With barely a month left before the Biden administration is set to take over, the HHS Office for Civil Rights (OCR) announced a proposed regulation that would dispense with the requirement for providers to obtain acknowledgement from patients that they have received a notice of privacy practices (NPP).
The new notice of proposed rulemaking (NPRM) also would reduce the time a provider or health plan has to respond to a request for medical records to 15 from 30 days, among other changes, if finalized as proposed. But given the timing of the NPRM, that’s a big if.
Indeed, as of RPP’s deadline, the NPRM remained in regulatory limbo and had not yet been published in the Federal Register. Still, HHS and OCR leaders used glowing terms for the NPRM and their own efforts during the past four years last month in a call with RPP and other reporters.
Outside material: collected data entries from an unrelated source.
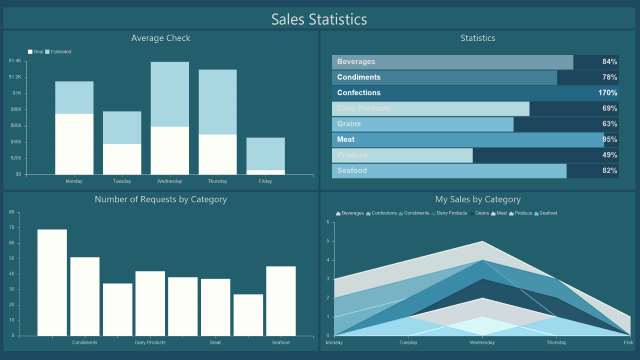Click the Meat legend icon

tap(493, 213)
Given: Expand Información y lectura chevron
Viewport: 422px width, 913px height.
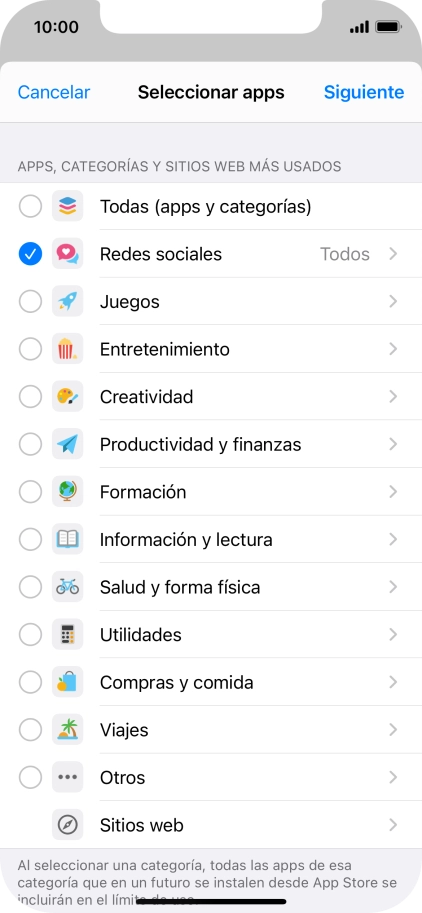Looking at the screenshot, I should (393, 539).
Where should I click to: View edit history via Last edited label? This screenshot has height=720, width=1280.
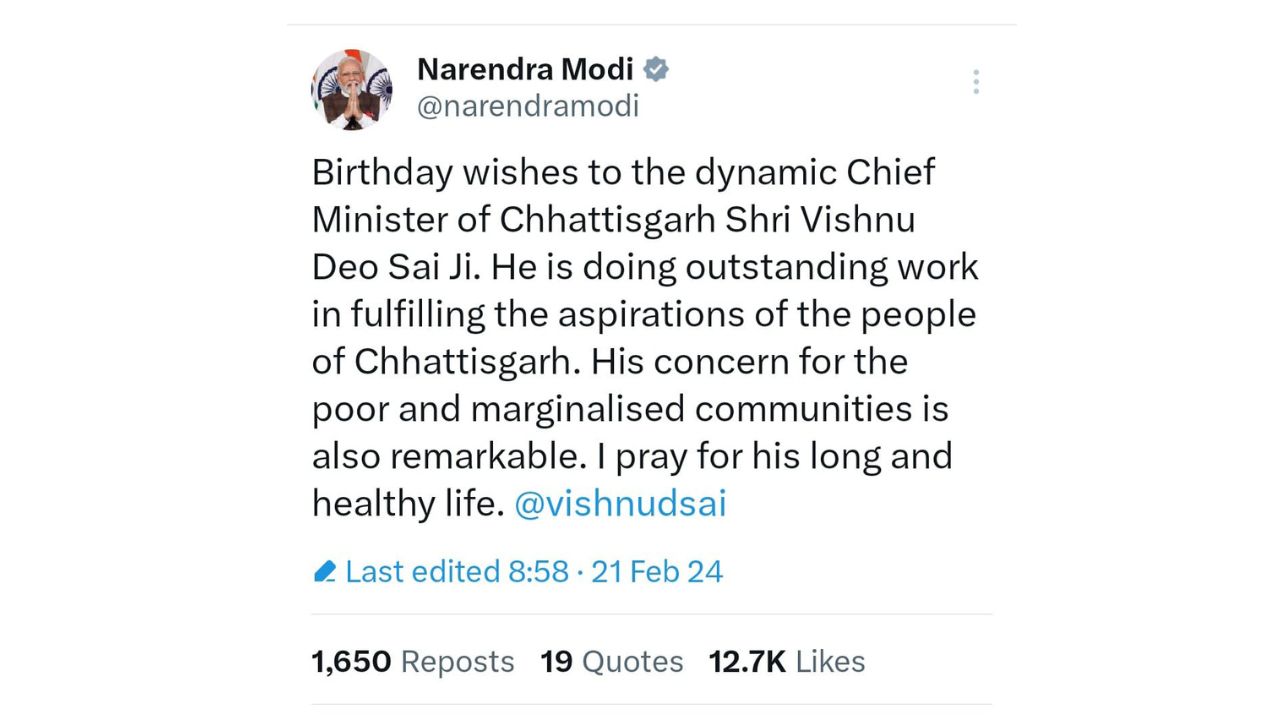click(424, 572)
For covered entities (CEs) and business associates, any proposed changes are a long way from becoming reality, and there is no reason now to implement the revisions—except on a voluntary basis. For example, a CE could always implement quicker turnaround times on records access if it decided this would be a reasonable business decision and might better serve patients.
At a minimum, however, organizations should review the NPRM to see if there are topics about which they would like to comment; once the NPRM is published in the Federal Register, OCR has planned for a 60-day comment period.
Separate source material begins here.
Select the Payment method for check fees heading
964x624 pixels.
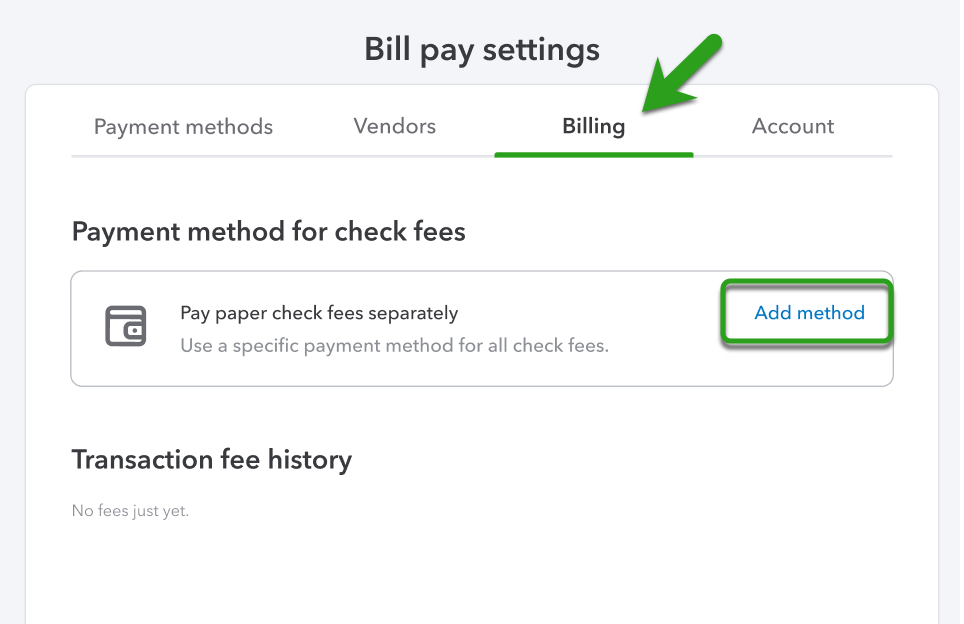point(267,231)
But even that is subject to change. NPRMs of the length and breadth of this one are often accompanied by comment periods of 90 days. It is likely that organizations may push for more comment time, given this is being released as the COVID-19 pandemic continues to accelerate and providers and other health care stakeholders are stretched thin like never before.
It remains to be seen what the incoming Biden administration will do with the NPRM. At a minimum, it is expected to go through a review by incoming HHS leaders and could be revised significantly, changed in a minor way or withdrawn altogether. Because it is a proposed—and not final—regulation, it would not be subject to the automatic hold on “midnight” rules and guidance the Biden administration intends to issue on inauguration day. But there’s no guarantee it will be issued in any form by the Biden administration.